● **TASK OBJECTIVE**
Pull out every line of the records below word for word, omitting the pictures.

● **Pointing records for screenshots and pages**
— START —
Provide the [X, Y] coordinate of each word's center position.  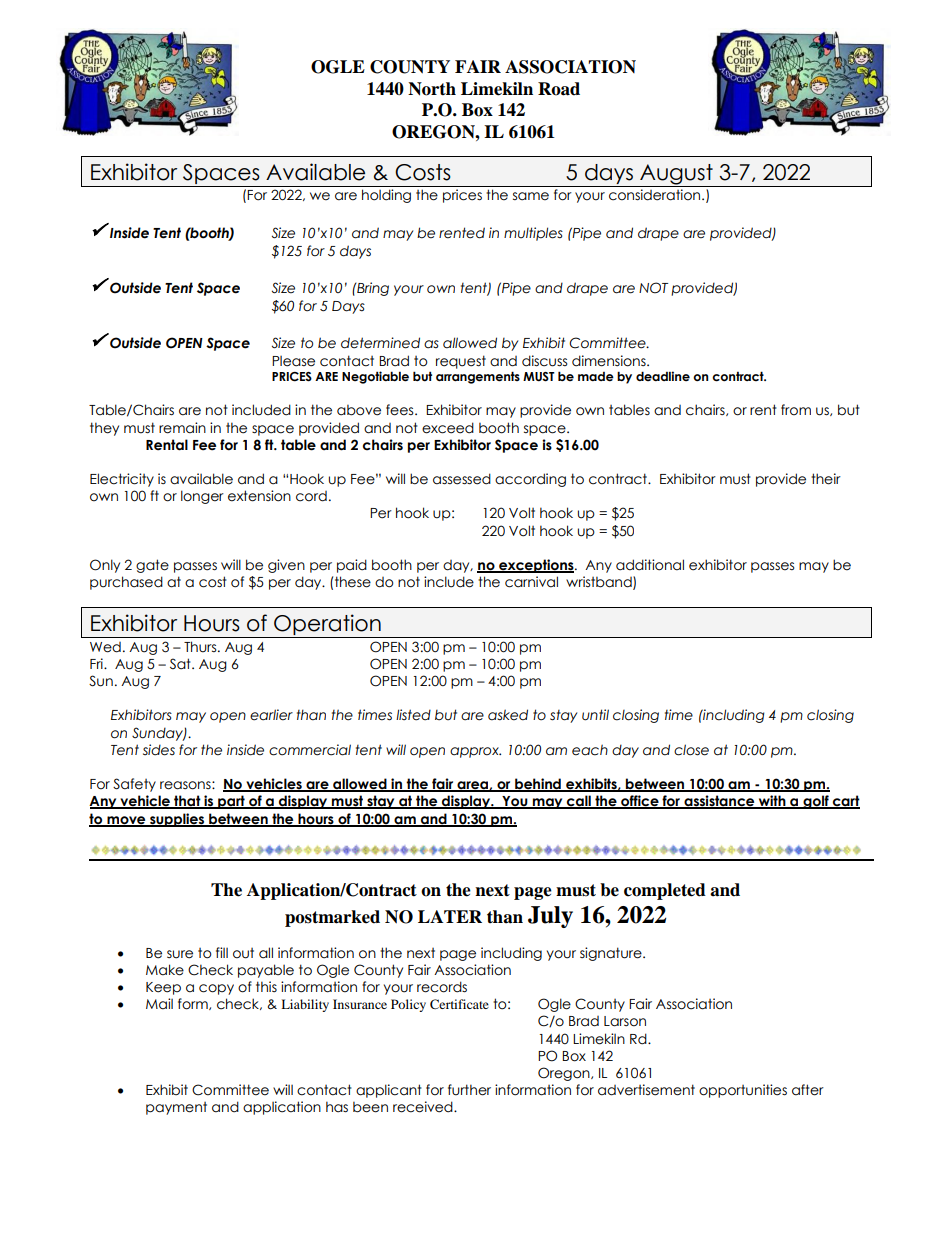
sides [159, 750]
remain [182, 428]
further [469, 1090]
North [432, 89]
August [676, 175]
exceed [448, 428]
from [796, 410]
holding [386, 196]
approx [475, 752]
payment [176, 1108]
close [691, 750]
— END —
● **WRITTEN REPLY**
Provide the [X, Y] coordinate of each word's center position.  
sides [159, 750]
remain [182, 428]
further [469, 1090]
North [432, 89]
August [676, 175]
exceed [448, 428]
from [796, 410]
holding [386, 196]
approx [475, 752]
payment [176, 1108]
close [691, 750]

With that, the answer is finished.